Photoaffinity labeling of the tetrabenazine binding sites of bovine chromaffin granule membranes

Abstract

An azido derivative of tetrabenazine, a specific inhibitor of the monoamine carrier of chromaffin granule membranes, was synthesized. In the dark, this compound, 3H-labeled N-(3-isobutyl-9,10-dimethoxy-1,2,3,4,6,7-hdexahydro-11bH-benzo[.alpha.]quinolizin-2-yl)-4-[(4-azido-2-nitrophenyl)amino]butanamide [(3H]TBA), bound reversibly to purified chromaffin granule membranes. Centrifugation through SP-Sephadex columns was used to separate bound and free [3H]TBA. This technique gave low levels of nonspecific binding and allowed recovery of [3H]TBA-membrane complexes.

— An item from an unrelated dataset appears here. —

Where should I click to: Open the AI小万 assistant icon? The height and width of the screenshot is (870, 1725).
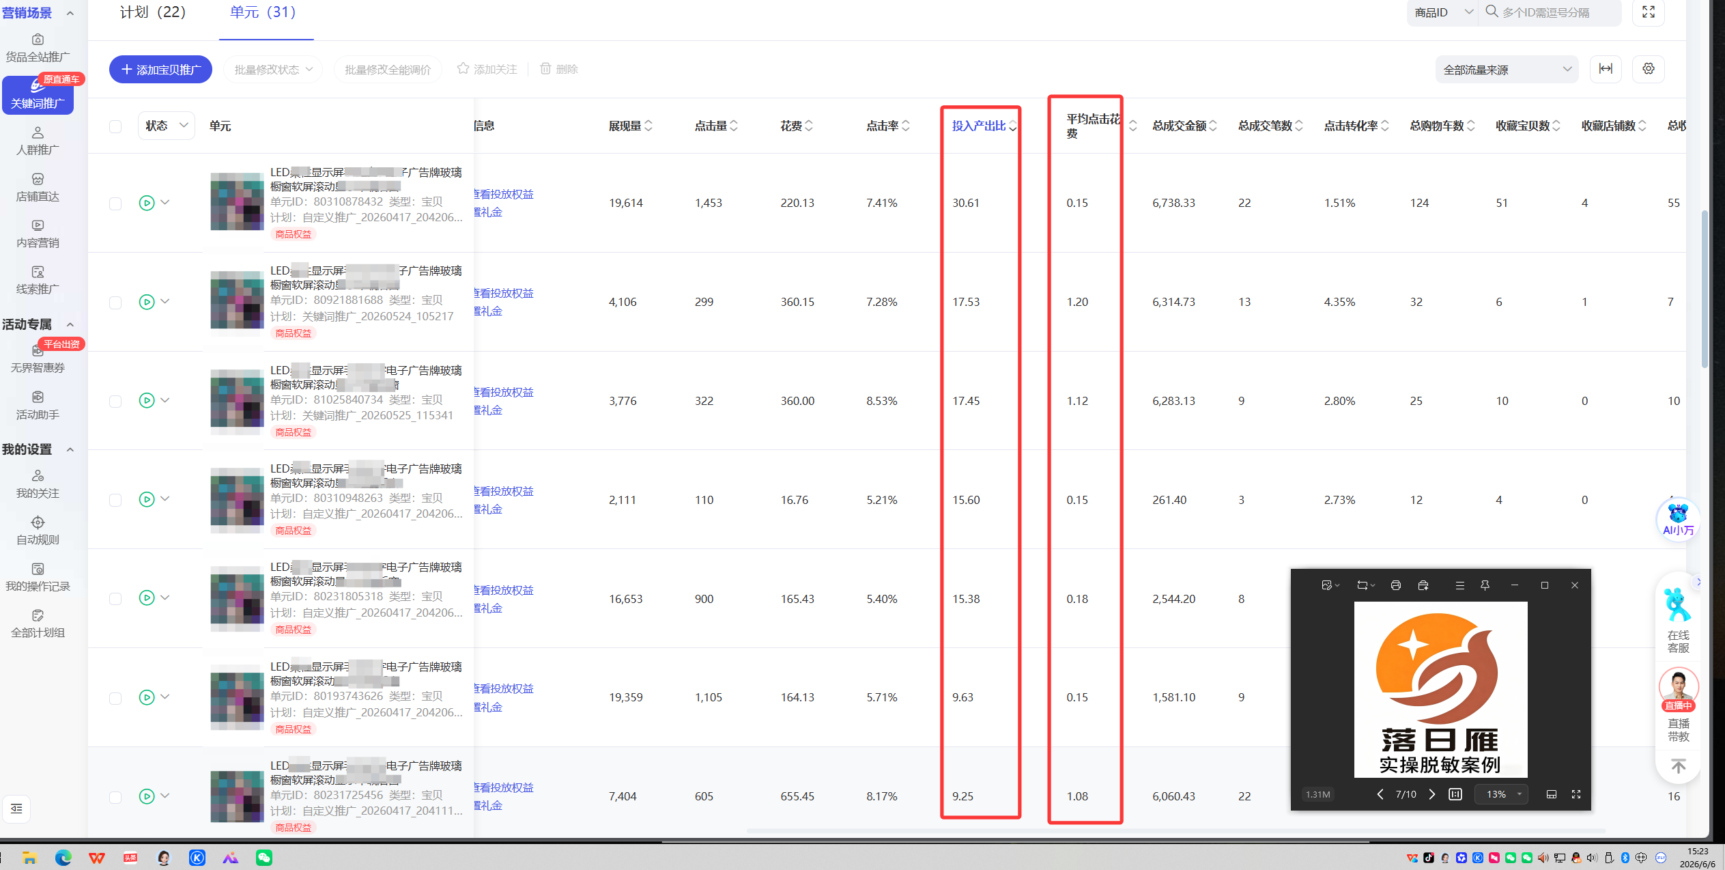tap(1677, 520)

Scatchard analysis of the data indicated 1 class of site with an equilibrium dissociation constant Kd of 50 nM and a density of sites of 40-50 pmol/mg of protein, consistent with reported densities of reserpine and dihydrotetrabenazine binding site. Competition experiments showed that TBA and tetrabenazine bound to the same site. Irradiation at 435 nm of [3H]TBA-membrane mixture induced some irreversible binding of the probe to membranes. After irreversible binding of TBA, the number of dihydrotetrabenazine binding sites was decreased, indicating that the probe was covalently bound to the monoamine carrier. [3H]TBA-membrane complexes isolated by centrifugation through SP-Sephadex columns were irradiated, and their radioactivity was analyzed by electrophoresis on sodium dodecyl sulfate/polyacrylamide gels. A polypeptide with a MW of 70,000 was labeled. This polypeptide was different from dopamine-.beta.-hydroxylase, and it was not adsorbed on concanavalin A-Sepharose. The monoamine carrier of chromaffin granule membrane apparently has an oligomeric structure, involving a 45K subunit [R. Gabizon, T. Yetinson, and S. Schuldiner, (1982)] and a 70 K subunit.